Ayhan Bora Kaplan cürüm örgütüyle ilgili devam eden soruşturma, Türkiye gündeminin baş sırasına yerleşti. Zımnî şahidin hükümete kumpas kurulacağı savı üzerine derinleştirilen soruşturmada daha evvel açığa alınan 3 polis müdürü gözaltına alındı …
Ayhan Bora Kaplan kabahat örgütüyle ilgili devam eden soruşturma, Türkiye gündeminin baş sırasına yerleşti. Kapalı şahidin hükümete kumpas kurulacağı tezi üzerine derinleştirilen soruşturmada daha evvel açığa alınan 3 polis müdürü gözaltına alındı. Gözaltına alınan polislerle ilgili dikkat çeken bir tez ortaya atıldı.
AYHAN BORA KAPLAN’I GÖZALTINA ALDIKLARI ORTAYA ÇIKTI
Gazeteci İsmail Saymaz, toplumsal medya hesabı X’den yaptığı paylaşımda Ankara Cumhuriyet Savcılığı’nın Ayhan Bora Kaplan soruşturması kapsamında gözaltına alındığını açıkladığı 4 kamu görevlisinden 3’ünün Ayhan Bora Kaplan’ı Ankara Esenboğa Havalimanı girişinde gözaltına alan polisler olduğunu öne sürdü. Saymaz daha sonra Sözcü TV’deki yayında olayın detaylarıyla ilgili bilgi verdi.
Saymaz, hesabından yaptığı paylaşımda “Ayhan Bora Kaplan’ı gözaltına alan bu üçlü; Organize Şube’den sorumlu Ankara Emniyet Müdür Yardımcısı Murat Çetin (Ayaktaki grup elbiseli), Organize Şube Müdür Yardımcısı Şevket Demircan (yeşil tişörtlü) ve Komiser Ufuk Gültekin (beyazlı) gözaltına alındı” tabirlerini kullandı.
EVLERİNDE ARAMA YAPILDIKTAN SONRA GÖZALTINA ALINDILAR
Soruşturma sürecinde 3 polis müdürüyle bir komiserin konutunda dün arama yapıldı. Aramalarda birtakım dijital malzemelere el konuldu. Başsavcılık, 4 isim hakkında gözaltı kararı verdi ve şüpheliler gözaltına alındı.
Başsavcılıktan yapılan yazılı açıklamada, “Gizli şahit S.S’nin tabirinde geçen argümanlarla ilgili Ankara Emniyet Müdürlüğü Organize Kabahatlerle Gayret Şube Müdürlüğü’nde misyon yapan 4 kamu vazifelisi hakkında Ankara Cumhuriyet Başsavcılığımızca gözaltı kararı verilmiş olup, gözaltı kararı icra edilmiştir.
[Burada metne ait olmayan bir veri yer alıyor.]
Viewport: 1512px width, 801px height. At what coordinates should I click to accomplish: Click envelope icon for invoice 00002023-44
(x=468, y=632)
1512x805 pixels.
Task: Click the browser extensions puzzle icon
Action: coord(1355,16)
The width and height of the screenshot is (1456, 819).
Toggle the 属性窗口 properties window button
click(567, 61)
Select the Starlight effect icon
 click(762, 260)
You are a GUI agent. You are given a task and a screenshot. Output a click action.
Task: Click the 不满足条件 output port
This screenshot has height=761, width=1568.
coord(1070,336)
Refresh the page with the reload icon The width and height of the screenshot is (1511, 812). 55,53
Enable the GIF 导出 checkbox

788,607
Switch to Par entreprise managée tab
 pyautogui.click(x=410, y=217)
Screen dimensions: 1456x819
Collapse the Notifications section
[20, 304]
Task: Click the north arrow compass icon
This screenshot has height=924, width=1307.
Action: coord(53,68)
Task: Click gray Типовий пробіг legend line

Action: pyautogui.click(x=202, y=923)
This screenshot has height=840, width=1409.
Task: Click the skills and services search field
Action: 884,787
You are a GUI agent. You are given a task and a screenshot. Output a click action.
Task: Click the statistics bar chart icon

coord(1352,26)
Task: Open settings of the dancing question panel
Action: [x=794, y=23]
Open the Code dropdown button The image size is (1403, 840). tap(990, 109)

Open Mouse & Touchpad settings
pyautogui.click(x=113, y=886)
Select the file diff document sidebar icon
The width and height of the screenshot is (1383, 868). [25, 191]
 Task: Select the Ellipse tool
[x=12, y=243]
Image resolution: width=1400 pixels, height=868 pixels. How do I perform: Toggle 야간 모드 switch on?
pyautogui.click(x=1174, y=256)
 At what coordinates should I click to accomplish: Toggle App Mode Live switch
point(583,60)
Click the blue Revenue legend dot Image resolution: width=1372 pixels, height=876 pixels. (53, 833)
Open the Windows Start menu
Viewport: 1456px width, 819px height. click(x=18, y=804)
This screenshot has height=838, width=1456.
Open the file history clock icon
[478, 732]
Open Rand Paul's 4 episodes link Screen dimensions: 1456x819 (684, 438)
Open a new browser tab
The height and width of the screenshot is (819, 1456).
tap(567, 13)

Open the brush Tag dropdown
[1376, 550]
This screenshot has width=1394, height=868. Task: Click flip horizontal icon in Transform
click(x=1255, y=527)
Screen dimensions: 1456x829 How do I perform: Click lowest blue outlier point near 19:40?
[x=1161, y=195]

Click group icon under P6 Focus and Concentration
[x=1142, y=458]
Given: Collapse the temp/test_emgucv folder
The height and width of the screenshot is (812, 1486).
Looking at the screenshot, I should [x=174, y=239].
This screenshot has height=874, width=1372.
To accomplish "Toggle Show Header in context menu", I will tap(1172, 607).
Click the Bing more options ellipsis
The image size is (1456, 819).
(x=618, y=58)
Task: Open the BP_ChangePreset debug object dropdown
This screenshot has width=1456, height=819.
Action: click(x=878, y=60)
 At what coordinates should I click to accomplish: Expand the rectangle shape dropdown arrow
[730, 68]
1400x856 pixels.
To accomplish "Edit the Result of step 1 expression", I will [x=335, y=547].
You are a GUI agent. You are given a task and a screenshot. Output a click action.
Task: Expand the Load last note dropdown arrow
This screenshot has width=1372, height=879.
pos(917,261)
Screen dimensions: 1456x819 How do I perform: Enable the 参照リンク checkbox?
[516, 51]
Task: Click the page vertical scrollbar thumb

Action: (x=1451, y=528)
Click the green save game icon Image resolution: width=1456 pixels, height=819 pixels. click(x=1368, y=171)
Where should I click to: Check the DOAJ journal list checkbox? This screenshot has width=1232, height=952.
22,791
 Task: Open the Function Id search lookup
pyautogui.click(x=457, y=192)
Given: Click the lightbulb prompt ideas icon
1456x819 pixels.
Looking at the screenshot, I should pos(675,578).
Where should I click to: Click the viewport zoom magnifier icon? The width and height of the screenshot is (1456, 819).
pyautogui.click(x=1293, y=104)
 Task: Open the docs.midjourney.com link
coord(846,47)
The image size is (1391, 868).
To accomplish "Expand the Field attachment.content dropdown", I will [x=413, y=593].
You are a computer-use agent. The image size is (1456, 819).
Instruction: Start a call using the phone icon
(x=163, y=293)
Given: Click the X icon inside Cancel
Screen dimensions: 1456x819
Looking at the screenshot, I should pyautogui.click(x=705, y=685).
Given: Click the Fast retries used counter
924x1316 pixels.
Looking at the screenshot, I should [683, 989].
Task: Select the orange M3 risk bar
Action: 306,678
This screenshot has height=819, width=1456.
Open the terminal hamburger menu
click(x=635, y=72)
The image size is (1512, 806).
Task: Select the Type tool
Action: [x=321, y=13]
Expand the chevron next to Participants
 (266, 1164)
Soruşturma süreçleri titizlikle yürütülmektedir.” sözleri yer aldı.
GİZLİ ŞAHİTTEN HÜKÜMETE KUMPAS TEZİ
Ayhan Bora Kaplan soruşturması, emniyet, yargı ve siyasette farklı argümanların da ortaya atıldığı bir görünüm kazandı. Soruşturmada “M7” koduyla, saklı şahit yapıldıktan sonra özgür bırakılan ve yurt dışına kaçan Serdar Sertçelik kendisinden birtakım şahısların ismini vermesinin istendiğini öne sürerek AK Parti ve MHP’ye yönelik bir kumpas kurulduğunu söyledi.
YILMAZ TUNÇ’TAN AÇIKLAMA
Adalet Bakanı Yılmaz Tunç, soruşturma hakkında yaptığı konuşmada, “Yargımıza güvenelim. Cumhuriyet savcılarımız her türlü iddiayı en ince detayına, ayrıntısına kadar inceler, araştırır, soruşturur ve yargının önüne getirir. Bu manada hiç kimsenin kuşkusu olmasın. Bu hususta yargımıza güvenelim. Tarafsız, bağımsız yargımız, sıfatı ne olursa olsun hata işleyenin, yanlış yapanın üzerine gidecektir” tabirlerini kullanmıştı.